- Work instruction -
Lines from the records below that contain the word "agent" are to be copied out.

(Items listed in a dataset)
· · · · · · ·
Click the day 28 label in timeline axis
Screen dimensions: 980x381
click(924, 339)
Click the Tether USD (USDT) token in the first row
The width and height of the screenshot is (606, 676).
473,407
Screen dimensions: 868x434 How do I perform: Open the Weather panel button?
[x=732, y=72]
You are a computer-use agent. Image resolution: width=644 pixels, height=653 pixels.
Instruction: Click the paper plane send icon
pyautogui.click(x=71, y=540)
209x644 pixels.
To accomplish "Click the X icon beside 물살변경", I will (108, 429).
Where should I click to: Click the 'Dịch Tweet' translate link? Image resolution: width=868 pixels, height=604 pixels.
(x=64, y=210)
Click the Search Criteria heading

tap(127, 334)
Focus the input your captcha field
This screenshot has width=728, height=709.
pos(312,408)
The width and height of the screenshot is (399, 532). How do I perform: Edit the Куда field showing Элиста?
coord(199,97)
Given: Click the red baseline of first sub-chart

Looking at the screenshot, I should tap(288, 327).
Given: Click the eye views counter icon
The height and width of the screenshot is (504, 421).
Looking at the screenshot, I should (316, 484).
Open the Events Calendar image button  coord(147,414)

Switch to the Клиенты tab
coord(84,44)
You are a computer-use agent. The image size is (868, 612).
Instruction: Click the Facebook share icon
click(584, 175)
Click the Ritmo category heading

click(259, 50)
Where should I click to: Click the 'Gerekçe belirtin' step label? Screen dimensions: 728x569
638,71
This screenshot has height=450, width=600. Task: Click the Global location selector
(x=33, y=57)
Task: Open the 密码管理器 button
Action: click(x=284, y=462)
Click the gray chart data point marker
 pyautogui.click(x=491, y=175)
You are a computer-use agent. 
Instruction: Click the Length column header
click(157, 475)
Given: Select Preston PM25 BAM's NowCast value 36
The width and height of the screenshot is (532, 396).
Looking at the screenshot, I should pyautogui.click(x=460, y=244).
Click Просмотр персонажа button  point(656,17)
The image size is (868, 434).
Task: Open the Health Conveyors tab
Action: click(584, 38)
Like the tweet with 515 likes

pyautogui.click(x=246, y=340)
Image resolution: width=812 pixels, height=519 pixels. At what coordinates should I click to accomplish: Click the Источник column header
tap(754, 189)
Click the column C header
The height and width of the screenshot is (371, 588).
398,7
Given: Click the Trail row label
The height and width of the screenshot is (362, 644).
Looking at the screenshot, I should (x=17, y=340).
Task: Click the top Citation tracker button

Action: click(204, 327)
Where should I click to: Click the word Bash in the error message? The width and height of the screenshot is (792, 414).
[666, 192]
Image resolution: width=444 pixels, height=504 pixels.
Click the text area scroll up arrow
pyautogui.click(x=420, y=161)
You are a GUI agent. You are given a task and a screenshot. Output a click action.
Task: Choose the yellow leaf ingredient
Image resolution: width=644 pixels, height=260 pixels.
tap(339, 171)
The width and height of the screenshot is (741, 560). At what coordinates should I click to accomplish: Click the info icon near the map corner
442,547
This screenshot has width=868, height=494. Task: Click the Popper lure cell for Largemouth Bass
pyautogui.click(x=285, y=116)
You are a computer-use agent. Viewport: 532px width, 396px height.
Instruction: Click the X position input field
· · · · · · ·
- Answer space -
You are a computer-use agent. Image resolution: width=644 pixels, height=653 pixels.
You are a computer-use agent. The image size is (868, 612).
You are a computer-use agent. 
You are a GUI agent. You are given a task and a screenshot. Output a click action.
You are a computer-use agent. Viewport: 532px width, 396px height.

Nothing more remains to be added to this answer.